W zasadzie grywalność nie uległa jakimś większym modyfikacjom, co nie oznacza, że nie obyło się bez zmianNiestety fani minigier będą zasmuceni, gdyż znikły misje S.T.A.R. Labs. W pewien sposób zastąpiono je rozwiązaniem trybu tak zwanego multiwersum, w którym to wykonujemy misje w postaci kilku walk na jednej z wybranych ziem ogromnego świata DC. W nagrodę otrzymujemy nie tylko doświadczenie, ale też i dodatkowe elementy naszego uzbrojenia oraz skrzynki macierzy (zawierające również przypadkowe elementy do naszej „zbroi”). To właśnie swoboda w zmienianiu postaci sprawiła, że sama gra nabrała cech dobrego RPG, a same modyfikacje wyposażenia wpływają zarówno na wygląd postaci, jak i na jej potencjał bojowy, zwiększając różne atrybuty w tym siłę i wytrzymałość. Czasami mamy też szansę dostać nowe zdolności, zapewniające nam przewagę na placu boju. Nie zrezygnowano jednak z samych skinów. Tym razem poszczególne skórki sprawiają, że postać o podobnych atrybutach możemy zmienić w kogoś zupełnie innego i tak Captain Cold staje się Mister Freezem, a Flash – Reverse Flashem.
Czy warto się poświęcić?
Seria Injustice to przykład świetnych gier wideo w uniwersum DC (tuż obok kolekcji Arkham). Zarówno rozgrywka, jak i fabuła są poprowadzone na najwyższym poziomie. Można zarzucić grze, że brakuje jej realności, ponieważ gladiatorzy wraz ze „zbieraniem większego oklepu” nie krwawią i nie słabną. No cóż, ale w Mortal Kombat, gdy komuś przebijemy wątrobę, to taka postać będzie dalej żyć i jeszcze bardziej nas obije niż my ją.

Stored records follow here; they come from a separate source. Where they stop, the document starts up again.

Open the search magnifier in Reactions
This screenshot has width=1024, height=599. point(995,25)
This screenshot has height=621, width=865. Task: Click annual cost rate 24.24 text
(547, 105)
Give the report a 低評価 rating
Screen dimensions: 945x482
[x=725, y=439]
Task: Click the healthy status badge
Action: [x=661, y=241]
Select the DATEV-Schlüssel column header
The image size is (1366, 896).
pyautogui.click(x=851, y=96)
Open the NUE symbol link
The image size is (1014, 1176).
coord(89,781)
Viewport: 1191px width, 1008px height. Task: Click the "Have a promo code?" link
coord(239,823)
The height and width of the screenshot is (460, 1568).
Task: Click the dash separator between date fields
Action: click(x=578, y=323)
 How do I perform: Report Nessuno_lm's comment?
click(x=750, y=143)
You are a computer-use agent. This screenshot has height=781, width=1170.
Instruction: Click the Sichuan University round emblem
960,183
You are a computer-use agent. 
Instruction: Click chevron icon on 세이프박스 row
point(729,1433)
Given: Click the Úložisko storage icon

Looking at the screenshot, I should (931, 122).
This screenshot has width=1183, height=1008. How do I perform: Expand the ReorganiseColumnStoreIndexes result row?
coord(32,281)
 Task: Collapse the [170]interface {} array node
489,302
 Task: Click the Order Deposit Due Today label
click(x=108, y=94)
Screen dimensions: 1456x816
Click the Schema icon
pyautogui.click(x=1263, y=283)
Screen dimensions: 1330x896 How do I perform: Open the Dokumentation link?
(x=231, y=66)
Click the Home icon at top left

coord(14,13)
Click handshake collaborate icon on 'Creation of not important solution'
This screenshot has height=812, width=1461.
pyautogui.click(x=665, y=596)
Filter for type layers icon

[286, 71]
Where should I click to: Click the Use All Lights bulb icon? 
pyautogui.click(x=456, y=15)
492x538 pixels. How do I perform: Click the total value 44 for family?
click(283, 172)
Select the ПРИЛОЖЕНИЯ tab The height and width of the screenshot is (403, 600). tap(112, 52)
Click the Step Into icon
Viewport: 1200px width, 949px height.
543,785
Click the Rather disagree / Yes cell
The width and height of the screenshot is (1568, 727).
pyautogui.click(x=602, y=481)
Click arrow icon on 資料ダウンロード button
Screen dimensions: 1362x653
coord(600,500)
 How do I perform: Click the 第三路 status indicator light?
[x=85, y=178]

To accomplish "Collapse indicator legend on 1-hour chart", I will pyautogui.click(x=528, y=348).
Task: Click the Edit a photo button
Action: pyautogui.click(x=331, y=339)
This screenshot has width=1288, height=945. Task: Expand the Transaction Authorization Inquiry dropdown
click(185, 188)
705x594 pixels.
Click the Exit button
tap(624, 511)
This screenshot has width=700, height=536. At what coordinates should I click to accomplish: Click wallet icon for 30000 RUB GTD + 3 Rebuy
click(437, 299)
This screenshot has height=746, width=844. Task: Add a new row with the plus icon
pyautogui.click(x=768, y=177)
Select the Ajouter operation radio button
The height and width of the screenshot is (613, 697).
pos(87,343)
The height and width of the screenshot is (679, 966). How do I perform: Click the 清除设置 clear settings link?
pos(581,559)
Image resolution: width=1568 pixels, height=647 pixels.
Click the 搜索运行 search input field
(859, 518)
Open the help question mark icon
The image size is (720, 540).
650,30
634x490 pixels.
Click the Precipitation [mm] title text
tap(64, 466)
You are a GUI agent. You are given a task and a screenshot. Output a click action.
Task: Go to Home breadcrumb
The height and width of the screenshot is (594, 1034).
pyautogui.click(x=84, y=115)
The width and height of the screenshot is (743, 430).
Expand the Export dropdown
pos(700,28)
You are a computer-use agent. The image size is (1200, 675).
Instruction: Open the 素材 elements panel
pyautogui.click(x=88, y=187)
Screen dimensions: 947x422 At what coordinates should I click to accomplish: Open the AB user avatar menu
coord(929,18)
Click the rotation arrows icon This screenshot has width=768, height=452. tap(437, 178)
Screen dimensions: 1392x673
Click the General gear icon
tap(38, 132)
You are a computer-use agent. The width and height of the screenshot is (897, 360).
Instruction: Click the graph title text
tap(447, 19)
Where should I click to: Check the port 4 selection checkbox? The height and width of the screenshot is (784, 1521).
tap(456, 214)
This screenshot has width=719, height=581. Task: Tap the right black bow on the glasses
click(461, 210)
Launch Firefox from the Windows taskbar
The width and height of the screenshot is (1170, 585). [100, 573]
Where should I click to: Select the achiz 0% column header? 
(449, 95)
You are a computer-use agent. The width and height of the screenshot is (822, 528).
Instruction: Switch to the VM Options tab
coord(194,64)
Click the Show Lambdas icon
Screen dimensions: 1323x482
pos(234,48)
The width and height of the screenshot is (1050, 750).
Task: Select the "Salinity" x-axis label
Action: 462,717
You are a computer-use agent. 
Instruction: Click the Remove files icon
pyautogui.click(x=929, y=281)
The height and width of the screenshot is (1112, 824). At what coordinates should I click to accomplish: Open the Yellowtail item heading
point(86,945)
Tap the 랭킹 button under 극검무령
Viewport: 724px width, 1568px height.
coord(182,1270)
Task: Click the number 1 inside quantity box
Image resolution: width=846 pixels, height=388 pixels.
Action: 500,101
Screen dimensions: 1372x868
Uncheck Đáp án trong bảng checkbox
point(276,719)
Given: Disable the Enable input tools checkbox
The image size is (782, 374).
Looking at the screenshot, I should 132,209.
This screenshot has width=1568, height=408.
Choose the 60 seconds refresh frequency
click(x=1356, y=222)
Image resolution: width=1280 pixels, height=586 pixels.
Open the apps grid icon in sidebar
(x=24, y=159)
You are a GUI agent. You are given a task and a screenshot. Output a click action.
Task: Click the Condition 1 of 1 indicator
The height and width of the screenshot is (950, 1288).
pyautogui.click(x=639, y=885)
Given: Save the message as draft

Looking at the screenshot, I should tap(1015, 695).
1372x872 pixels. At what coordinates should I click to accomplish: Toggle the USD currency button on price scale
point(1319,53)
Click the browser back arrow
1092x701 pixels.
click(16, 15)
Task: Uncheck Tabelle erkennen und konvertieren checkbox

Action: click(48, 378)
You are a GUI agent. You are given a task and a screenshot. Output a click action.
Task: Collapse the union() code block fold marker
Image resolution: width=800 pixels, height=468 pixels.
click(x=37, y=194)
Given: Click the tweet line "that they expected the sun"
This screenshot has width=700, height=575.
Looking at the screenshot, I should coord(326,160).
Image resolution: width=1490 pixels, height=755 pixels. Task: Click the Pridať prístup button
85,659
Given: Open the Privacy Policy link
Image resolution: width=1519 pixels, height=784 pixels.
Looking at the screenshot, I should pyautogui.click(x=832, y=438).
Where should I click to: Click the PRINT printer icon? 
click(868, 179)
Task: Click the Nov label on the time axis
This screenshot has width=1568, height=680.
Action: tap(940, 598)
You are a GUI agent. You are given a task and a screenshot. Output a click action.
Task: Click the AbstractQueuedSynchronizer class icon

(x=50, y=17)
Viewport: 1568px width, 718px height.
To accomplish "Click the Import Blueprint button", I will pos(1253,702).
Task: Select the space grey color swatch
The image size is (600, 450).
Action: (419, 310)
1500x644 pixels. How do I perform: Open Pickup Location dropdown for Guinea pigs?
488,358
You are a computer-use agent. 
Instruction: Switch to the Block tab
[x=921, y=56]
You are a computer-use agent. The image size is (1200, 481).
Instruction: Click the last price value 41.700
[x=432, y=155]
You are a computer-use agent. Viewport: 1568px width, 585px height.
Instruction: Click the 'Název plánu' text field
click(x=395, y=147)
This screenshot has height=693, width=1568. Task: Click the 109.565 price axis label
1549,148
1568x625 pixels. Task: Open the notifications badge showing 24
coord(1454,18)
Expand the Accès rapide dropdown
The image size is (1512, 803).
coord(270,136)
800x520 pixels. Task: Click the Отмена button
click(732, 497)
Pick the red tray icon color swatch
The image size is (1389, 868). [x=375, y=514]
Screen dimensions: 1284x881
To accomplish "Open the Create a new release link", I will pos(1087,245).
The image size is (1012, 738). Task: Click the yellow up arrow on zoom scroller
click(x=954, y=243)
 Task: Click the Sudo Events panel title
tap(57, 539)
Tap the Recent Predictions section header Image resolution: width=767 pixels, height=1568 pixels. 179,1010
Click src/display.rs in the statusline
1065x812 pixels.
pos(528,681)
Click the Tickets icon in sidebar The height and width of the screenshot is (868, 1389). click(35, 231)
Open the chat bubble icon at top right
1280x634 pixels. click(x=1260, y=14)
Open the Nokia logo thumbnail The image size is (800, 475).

Z drugiej strony wartościowa jest tutaj grafika 2,5D, bowiem zbliża nas tym samym do kadrów komiksu. Tym samym mamy zarówno poczucie obcowania z oryginalnym medium, a to dodatkowe „0,5” występujące w niewielu elementach sprawia, że jedną nogą wchodzimy w świat trójwymiarowości, a tym samym tutaj zaczyna się przedsmak realnego starcia na arenie. Tytuł obowiązkowy dla fanów DC oraz dla każdego gracza ceniącego sobie dobrą, innowacyjną bijatykę.
[1] S. McCloud, Zrozumieć Komiks, Warszawa 2015, s. 7-9.
[2] T. Tylor, J. Raapack, Injustice: Gods among us, nr 1, 2013, s.32-33.